However, there are limitations for the assay applications, the assay may not be able to detect association between traits and markers via genome‐wide association analysis particularly if the occurrence of targeted traits is rare in the population and the traits are associated with the rare allele because markers with low MAF among the G. max were excluded in the assay. In addition, the number of markers in the assay may be insufficient to fine map the gene/QTL controlling traits in a set of diverse germplasm via genome‐wide association analysis or in a large RIL population‐derived G max × G. soja cross via genetic linkage association analysis, because the size of LD blocks is smaller in the wild soybean than in cultivated soybean and in the diverse germplasm populations than in RIL populations. In case of genomic regions where the 6K marker density is insufficient for fine mapping, KASPer markers from the SNPs or short sequence repeat markers, e.g., the BARCSoySSR1.01 database containing >36 000 candidate markers in the soybean genome (Song et al., 2010), could be utilized.

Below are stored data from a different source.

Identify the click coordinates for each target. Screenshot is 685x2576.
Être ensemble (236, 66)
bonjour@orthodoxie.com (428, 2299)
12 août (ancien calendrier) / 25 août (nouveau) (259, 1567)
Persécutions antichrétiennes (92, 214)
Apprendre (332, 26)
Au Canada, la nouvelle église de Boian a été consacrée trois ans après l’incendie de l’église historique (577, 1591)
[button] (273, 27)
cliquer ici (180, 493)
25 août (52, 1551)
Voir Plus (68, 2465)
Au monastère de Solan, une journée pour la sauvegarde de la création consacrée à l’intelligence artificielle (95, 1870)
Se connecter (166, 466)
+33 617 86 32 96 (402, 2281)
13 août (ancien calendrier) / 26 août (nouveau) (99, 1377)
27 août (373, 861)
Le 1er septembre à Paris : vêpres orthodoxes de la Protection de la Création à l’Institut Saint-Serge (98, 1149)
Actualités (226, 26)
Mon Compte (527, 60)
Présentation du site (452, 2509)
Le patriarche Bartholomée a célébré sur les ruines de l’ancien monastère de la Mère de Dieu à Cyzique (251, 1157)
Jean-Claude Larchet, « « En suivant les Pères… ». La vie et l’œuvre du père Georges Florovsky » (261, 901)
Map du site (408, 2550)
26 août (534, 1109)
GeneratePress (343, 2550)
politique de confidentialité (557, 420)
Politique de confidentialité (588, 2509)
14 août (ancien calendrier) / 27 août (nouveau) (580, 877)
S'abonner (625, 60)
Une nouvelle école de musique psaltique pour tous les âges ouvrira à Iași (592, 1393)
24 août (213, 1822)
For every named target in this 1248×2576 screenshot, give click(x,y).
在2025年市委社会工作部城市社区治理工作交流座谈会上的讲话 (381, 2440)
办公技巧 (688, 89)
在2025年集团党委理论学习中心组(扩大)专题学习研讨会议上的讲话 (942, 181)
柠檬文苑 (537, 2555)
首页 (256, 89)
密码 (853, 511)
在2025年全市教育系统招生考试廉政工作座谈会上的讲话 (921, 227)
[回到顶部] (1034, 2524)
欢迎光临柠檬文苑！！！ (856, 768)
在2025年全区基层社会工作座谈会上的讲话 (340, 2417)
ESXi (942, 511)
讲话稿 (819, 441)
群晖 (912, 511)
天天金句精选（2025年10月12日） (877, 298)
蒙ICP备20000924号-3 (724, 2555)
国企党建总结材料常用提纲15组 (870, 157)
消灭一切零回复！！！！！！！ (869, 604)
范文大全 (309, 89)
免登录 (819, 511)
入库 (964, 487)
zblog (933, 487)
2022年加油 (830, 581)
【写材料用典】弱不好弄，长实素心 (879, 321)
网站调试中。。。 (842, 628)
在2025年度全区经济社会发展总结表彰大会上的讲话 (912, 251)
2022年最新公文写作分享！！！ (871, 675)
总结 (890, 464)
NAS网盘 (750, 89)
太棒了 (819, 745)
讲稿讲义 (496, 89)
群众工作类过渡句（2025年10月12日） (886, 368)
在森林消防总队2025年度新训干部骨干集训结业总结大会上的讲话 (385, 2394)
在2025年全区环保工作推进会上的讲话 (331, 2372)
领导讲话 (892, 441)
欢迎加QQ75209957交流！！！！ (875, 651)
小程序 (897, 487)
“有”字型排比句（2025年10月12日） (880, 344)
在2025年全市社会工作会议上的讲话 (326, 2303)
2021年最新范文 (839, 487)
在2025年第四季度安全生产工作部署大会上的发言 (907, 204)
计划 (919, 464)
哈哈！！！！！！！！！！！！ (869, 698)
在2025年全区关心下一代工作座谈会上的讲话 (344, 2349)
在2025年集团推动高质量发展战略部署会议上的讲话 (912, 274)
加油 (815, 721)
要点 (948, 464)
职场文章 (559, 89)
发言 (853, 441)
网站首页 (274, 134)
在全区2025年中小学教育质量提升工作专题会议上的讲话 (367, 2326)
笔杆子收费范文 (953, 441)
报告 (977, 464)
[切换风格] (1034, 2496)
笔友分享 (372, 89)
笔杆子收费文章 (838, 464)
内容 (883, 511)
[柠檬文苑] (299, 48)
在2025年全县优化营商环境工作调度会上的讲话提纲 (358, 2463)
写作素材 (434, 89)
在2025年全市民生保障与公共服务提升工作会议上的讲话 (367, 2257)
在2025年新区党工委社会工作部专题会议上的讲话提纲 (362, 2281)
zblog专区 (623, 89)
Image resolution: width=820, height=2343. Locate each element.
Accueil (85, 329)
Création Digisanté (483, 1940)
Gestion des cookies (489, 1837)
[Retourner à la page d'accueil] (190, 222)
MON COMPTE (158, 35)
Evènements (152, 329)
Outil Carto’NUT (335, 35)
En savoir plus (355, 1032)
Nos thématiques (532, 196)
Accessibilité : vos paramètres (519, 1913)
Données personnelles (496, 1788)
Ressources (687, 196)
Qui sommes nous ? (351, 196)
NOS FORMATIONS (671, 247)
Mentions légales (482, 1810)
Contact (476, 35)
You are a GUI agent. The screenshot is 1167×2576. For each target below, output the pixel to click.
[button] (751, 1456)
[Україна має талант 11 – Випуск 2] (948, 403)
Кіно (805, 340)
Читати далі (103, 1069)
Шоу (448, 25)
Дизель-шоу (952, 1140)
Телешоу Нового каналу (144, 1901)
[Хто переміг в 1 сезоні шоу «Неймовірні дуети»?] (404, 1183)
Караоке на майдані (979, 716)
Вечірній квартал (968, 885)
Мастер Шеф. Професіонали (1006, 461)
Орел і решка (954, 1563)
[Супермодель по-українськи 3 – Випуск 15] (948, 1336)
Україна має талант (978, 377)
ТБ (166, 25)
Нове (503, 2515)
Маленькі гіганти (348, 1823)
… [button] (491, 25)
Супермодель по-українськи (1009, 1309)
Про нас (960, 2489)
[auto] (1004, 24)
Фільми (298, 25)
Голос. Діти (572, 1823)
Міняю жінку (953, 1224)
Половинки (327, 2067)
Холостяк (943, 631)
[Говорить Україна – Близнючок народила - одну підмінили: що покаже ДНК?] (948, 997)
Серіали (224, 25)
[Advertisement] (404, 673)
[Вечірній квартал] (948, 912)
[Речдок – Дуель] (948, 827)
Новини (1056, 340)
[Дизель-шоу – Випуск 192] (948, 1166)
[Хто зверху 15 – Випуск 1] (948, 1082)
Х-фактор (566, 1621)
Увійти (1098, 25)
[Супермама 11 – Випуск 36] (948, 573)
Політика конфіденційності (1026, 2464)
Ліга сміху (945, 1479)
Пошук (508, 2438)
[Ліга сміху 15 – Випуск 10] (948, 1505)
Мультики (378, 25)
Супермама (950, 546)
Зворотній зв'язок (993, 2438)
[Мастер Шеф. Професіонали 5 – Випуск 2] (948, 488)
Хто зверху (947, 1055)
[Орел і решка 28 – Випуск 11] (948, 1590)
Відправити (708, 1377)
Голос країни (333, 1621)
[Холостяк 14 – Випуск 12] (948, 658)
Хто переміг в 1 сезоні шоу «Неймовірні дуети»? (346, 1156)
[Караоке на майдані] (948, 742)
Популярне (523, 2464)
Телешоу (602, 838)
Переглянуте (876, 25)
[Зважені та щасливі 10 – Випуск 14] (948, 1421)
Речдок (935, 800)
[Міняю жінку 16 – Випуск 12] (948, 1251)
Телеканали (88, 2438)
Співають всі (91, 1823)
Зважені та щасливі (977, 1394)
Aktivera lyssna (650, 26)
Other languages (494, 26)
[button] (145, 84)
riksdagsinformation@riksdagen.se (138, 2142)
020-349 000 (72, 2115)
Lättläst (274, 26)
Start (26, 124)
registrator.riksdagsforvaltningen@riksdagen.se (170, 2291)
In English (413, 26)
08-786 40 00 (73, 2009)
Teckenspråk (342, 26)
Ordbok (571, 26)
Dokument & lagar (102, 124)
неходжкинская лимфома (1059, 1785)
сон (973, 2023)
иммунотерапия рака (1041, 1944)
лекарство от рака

The selected 6000 SNPs are also a valuable source for developing a targeted enrichment or targeted amplicon GBS assay in soybean (Turner et al., 2009; Mamanova et al., 2010; Niedzicka et al., 2016); therefore, the same set of SNPs can be genotyped each time. It will be an option to genotype materials if the array technology reaches its life span or costs more. The 6K assay is also a source for developing KASPer markers because the sequence flanking the SNPs have been screened for their specificity in the genome and their ability to distinguish among the homozygote alleles and heterozygote allele, examples of the success for designing the KASPer markers from 6K or SoySNP50K SNPs have been reported previously (Zhang et al., 2017; Merry et al., 2019).

EXPERIMENTAL PROCEDURES

SNP analysis of soybean germplasm

DNA from the seeds of 18 489 cultivated soybean accessions was extracted using the CTAB method (Keim et al., 1998). A high‐throughput SNP assay, the SoySNP50K Illumina Infinium II Beadchip (Song et al., 2013; Song et al., 2015) was used for SNP genotyping and the genotyping was conducted on the Illumina platform following the Infinium® HD Assay Ultra Protocol (Illumina, Inc., San Diego, CA, USA). The SNP alleles were called using the GenomeStudio Genotyping Module v1.8.4 (Illumina, Inc.). The dataset containing 18 489 G. max × 42 509 SNPs described by Song et al. (2015) was used for the selection of a core set of SNPs.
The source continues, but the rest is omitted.